**THE PROBLEM**
Find and copy the lines in the records beneath this task that contain the word "legend".
[[ PROVIDED RECORDS, beginning ]]
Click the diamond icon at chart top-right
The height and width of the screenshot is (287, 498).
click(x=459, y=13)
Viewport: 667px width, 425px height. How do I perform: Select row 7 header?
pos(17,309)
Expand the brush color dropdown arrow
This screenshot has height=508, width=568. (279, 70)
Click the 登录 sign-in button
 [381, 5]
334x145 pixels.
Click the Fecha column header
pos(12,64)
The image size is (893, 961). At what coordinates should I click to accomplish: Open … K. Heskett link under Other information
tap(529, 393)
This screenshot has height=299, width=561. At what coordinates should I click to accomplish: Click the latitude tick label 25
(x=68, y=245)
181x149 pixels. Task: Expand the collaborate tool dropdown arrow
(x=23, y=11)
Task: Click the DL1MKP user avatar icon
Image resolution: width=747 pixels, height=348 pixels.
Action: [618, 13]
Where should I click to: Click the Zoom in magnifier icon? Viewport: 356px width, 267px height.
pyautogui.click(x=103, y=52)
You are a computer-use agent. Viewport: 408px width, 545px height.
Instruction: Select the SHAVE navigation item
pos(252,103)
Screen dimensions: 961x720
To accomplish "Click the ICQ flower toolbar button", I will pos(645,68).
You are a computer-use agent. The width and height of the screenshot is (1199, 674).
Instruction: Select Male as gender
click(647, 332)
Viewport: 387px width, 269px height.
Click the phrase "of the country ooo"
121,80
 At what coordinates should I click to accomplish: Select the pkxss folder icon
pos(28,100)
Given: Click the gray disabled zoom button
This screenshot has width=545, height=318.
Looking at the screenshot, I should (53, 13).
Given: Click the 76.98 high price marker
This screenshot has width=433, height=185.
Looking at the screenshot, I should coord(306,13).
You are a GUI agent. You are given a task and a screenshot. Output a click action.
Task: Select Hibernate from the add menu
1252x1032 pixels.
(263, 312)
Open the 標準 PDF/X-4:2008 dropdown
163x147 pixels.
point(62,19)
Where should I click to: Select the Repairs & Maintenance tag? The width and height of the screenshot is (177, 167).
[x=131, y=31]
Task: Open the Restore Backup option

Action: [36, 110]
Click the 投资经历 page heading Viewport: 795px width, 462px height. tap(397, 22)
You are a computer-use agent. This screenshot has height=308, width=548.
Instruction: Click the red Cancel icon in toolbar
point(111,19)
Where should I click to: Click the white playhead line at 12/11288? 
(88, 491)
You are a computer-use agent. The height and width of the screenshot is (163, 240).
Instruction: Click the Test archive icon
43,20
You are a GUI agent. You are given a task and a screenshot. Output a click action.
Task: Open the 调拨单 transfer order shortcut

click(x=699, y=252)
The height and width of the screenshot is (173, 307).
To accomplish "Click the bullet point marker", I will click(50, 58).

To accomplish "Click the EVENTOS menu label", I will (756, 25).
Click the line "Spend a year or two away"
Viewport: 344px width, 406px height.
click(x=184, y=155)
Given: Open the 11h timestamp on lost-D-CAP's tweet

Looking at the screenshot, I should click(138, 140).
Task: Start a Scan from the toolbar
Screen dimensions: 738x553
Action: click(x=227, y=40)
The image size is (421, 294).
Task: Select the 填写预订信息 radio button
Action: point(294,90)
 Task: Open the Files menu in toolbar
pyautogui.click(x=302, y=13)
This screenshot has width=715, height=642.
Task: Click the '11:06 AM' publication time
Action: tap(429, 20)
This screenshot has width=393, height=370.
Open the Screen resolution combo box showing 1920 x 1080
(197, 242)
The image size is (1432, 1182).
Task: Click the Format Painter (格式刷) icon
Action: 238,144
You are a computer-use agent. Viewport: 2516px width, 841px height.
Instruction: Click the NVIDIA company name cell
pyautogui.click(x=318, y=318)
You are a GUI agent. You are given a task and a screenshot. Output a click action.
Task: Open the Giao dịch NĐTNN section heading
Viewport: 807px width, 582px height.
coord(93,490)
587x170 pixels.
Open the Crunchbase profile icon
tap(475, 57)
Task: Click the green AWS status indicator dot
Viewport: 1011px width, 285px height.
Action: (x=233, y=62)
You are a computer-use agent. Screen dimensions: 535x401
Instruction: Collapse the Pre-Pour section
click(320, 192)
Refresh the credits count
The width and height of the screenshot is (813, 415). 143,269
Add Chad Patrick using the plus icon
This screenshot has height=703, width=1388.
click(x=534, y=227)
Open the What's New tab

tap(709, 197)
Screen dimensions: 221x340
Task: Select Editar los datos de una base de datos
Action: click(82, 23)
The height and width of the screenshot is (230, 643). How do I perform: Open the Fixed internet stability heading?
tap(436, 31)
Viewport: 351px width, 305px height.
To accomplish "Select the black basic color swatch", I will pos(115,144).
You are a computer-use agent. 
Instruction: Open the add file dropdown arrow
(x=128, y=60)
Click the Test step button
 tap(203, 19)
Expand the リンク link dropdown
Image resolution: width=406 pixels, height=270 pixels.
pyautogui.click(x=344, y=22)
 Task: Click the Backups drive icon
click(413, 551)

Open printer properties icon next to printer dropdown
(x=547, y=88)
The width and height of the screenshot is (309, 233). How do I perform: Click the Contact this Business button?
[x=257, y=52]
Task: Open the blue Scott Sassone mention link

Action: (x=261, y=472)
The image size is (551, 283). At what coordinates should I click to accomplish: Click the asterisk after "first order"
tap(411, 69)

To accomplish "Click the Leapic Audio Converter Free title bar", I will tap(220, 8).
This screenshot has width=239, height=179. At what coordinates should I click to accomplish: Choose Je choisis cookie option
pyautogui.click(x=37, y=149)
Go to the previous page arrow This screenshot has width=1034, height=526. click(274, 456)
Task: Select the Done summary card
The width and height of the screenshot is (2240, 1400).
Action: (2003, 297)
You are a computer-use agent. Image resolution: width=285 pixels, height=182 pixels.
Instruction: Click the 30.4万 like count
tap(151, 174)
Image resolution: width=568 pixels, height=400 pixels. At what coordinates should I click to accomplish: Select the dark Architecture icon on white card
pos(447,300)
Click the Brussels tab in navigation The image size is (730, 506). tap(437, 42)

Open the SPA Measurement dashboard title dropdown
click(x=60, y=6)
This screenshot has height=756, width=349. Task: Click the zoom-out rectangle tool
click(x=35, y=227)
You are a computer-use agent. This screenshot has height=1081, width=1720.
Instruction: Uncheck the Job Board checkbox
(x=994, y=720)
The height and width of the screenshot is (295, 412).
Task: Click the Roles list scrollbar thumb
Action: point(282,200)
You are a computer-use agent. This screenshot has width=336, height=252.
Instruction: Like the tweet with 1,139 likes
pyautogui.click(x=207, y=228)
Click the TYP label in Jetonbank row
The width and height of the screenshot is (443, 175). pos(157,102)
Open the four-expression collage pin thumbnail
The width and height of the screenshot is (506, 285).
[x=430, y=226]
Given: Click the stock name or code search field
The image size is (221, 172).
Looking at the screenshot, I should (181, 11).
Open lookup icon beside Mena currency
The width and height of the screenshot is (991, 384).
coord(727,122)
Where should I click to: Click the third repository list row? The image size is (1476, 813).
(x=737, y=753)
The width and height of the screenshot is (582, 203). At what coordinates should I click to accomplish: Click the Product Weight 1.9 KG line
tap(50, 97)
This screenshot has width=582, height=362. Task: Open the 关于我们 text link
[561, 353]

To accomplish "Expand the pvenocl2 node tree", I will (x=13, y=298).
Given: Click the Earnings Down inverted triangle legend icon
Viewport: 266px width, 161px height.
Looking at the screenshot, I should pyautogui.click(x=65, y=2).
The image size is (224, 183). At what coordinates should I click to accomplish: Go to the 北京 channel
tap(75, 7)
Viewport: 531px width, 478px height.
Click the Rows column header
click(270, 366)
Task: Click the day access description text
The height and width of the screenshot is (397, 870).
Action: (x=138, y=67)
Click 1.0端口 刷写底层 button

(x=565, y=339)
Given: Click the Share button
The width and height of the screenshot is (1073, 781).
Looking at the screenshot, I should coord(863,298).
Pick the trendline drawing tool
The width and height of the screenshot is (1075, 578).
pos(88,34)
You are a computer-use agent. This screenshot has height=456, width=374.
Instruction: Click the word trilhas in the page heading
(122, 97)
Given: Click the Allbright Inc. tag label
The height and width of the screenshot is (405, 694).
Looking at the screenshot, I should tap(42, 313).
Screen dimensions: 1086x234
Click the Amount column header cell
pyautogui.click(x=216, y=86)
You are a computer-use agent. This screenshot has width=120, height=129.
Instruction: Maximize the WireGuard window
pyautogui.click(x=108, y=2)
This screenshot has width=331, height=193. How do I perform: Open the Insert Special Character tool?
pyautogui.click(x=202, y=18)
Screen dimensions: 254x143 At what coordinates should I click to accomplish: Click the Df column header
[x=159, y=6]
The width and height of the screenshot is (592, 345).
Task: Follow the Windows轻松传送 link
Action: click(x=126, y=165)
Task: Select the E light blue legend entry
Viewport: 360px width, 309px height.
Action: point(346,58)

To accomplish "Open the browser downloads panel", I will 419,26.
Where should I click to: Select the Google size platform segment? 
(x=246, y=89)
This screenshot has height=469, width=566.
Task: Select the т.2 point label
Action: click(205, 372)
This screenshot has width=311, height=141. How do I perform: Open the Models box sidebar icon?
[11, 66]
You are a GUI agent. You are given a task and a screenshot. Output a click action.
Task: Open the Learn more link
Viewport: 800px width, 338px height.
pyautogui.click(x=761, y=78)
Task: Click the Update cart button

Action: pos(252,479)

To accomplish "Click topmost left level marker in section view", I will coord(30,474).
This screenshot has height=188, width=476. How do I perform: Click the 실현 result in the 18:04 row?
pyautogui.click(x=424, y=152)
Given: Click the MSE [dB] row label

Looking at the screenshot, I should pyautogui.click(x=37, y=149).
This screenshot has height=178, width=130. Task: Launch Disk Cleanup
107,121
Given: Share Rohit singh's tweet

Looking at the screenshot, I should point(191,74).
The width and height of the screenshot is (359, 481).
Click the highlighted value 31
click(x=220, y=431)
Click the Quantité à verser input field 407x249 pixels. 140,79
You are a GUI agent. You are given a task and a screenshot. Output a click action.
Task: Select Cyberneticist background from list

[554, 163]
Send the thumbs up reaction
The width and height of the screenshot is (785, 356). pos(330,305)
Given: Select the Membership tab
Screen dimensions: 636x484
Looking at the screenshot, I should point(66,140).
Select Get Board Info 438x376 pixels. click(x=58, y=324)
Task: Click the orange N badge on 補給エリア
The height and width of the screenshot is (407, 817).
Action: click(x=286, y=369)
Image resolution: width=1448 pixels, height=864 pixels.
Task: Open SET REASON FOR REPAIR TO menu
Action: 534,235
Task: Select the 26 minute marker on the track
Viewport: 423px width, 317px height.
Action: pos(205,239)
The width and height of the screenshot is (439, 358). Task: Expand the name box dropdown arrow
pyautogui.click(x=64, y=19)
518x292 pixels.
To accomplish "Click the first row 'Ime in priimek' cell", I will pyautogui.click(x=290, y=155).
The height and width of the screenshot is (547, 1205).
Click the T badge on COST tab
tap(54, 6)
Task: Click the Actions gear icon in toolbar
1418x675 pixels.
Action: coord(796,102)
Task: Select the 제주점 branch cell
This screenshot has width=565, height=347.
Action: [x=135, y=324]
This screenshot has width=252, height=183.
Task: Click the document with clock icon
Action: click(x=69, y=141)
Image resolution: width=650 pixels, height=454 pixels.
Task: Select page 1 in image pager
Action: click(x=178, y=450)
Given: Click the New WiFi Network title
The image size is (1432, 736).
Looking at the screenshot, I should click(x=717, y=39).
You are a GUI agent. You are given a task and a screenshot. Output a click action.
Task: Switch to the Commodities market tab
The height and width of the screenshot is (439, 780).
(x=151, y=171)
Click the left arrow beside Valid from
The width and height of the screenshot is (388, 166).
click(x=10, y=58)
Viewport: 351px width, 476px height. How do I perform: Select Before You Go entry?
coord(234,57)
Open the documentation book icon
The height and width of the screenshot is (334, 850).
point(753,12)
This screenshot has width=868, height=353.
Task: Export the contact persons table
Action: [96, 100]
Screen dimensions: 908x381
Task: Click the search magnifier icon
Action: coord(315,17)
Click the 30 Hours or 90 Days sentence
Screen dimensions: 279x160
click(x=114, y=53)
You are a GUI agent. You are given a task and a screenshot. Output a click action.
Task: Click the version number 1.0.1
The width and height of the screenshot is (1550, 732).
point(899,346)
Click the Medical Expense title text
[[ PROVIDED RECORDS, end ]]
**ANSWER TO THE PROBLEM**
Given: Click the Earnings Down inverted triangle legend icon
Task: Select the E light blue legend entry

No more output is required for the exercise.